The China Securities Regulatory Commission (CSRC) is relaxing rules that stipulate companies who want to launch initial public offerings (IPOs) on the two main exchanges and the ChiNext startup board must be profitable or have a history of profitability, according to revised listing criteria released by the watchdog (link in Chinese) on Friday.

The changes, which are open to public feedback until April 30, are part of a broader package of measures to lure enterprises in new-economy industries to the domestic stock markets. These include a trial program allowing overseas-listed companies to issue Chinese depositary receipts (CDRs), or certificates representing shares listed on another country’s stock market that can be traded on the mainland.

“The existing listing criteria can no longer meet the needs of innovative companies and urgently need to be improved through reform so that the capital markets can better serve the real economy, support the country’s strategy to promote innovation and cultivate new growth engines for the economy,” the CSRC said in a statement on Friday.

The government imposed China’s strict rules on profitability many years ago in an effort to protect stock market investors from money-losing companies with no record of profitability. But the regulations have been a tough hurdle for many innovative companies in emerging industries that the government wants to encourage. Because their losses have barred them from listing on the mainland, many have instead chosen to float on overseas stock markets, mainly in Hong Kong and the U.S. Now the government wants encourage these companies to list on domestic exchanges and give Chinese investors the ability to buy their shares.

Expert panel

Companies eligible for the pilot program include those in high-tech or strategic emerging industries, such as the internet, big data, cloud computing, artificial intelligence, software and integrated circuits, high-end equipment manufacturing and biotechnology, the CSRC said.

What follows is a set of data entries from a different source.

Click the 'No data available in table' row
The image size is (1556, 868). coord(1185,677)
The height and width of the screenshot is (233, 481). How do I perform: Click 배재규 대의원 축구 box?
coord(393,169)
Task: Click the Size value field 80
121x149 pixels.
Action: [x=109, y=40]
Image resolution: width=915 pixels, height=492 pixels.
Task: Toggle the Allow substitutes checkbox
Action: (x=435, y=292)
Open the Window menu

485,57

In addition to wooing unlisted tech startups and so-called unicorns, which are startups valued at more than $1 billion, regulators are also targeting big tech giants, including Alibaba Group Holding Ltd. and JD.com Inc., which are listed on the Nasdaq Stock Market in New York.

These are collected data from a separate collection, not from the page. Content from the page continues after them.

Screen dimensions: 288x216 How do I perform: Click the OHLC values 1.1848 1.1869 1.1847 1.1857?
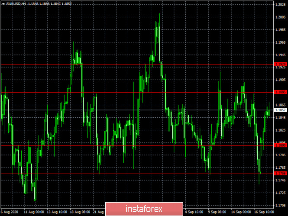pyautogui.click(x=50, y=4)
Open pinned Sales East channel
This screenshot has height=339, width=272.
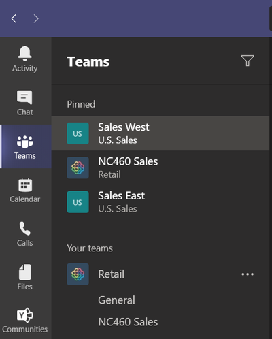[160, 202]
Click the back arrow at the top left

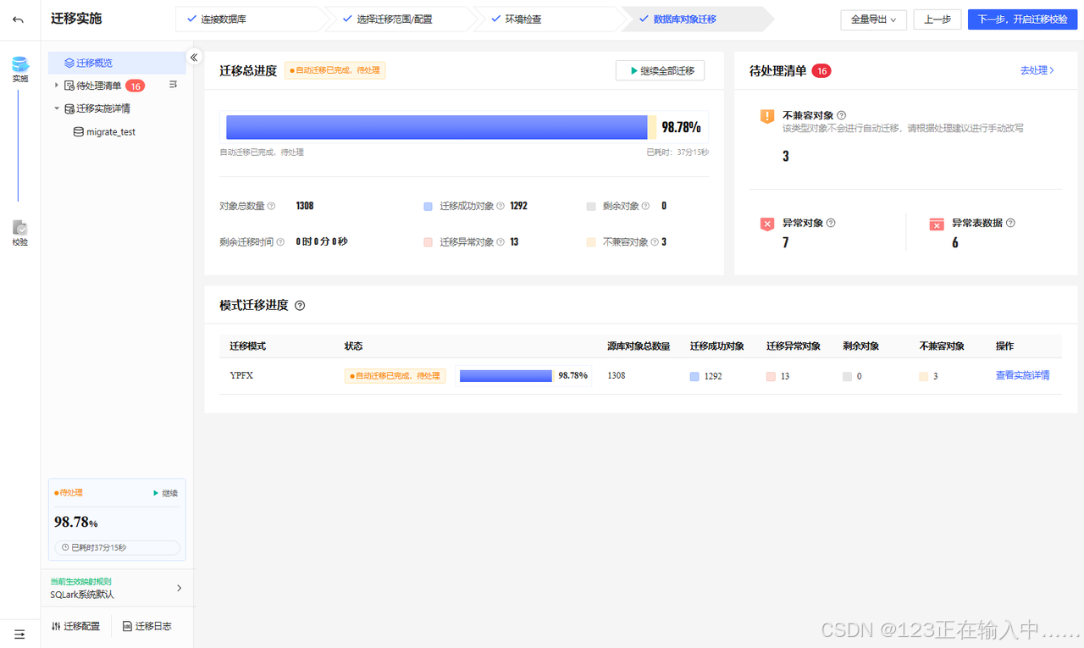click(19, 20)
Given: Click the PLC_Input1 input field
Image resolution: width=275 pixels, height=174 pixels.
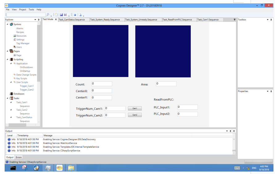Looking at the screenshot, I should click(187, 107).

The CSRC said it will choose companies for a pilot program to test the revised regulations, although it has not specified how many will take part. Caixin has learned that potential candidates will be assessed by a review panel whose members will include experts in technology and innovation, such as academics, entrepreneurs and senior investment bankers. They will assess a company’s eligibility based on factors that include its business model, strategy, investment in research and development, product innovation, and competitiveness.

In a report on Monday, China International Capital Corp., a Chinese investment bank, named 30 unlisted unicorns that may meet valuation requirements for the trial, including smartphone maker Xiaomi Inc., Alibaba-affiliated Ant Financial Services Group, bike sharing services Mobike and Ofo, car-hailing app Didi Chuxing, and delivery service Meituan Dianping.

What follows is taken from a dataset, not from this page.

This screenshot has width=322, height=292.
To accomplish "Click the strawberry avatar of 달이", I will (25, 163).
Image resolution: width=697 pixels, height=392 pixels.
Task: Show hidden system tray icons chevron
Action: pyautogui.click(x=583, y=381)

In addition, about seven overseas-listed Chinese tech giants would be eligible to take part in the pilot project, which will include the CDR program, allowing companies already listed overseas to obtain a secondary listing back home.

The companies selected for the pilot program will be exempt from the current listing criteria on profitability, which require candidates for listing on the main board to have a cumulative profit of 30 million yuan ($4.78 million) in the previous three financial years and no losses in latest financial period.

For a ChiNext listing, the rules currently require a company to have made a profit in each of the last two years, totaling 10 million yuan, or have posted a profit in the latest financial year and have no less than 50 million yuan of revenue. Alternatively, they must be profitable and currently have no less than 20 million yuan in net assets.

The pilot program will de-emphasize profitability and give more weight to other factors such as the value of the company, its potential growth, industry trends and social impact.

According to the new rules, companies valued at no less than 20 billion yuan and with revenue of at least 3 billion yuan in the last financial year are eligible to take part in the pilot program. Some fast-growing companies that own leading technology and have a competitive edge among their peers will also considered, the CSRC said.

The commission said it will also take investor protection into account when selecting companies for the pilot. Candidates will have to promise not to do anything to harm the legal interests of domestic investors and follow the investor protection system. Controlling shareholders and senior managers will not be allowed to sell any of their shares until the company starts generating profits after going public.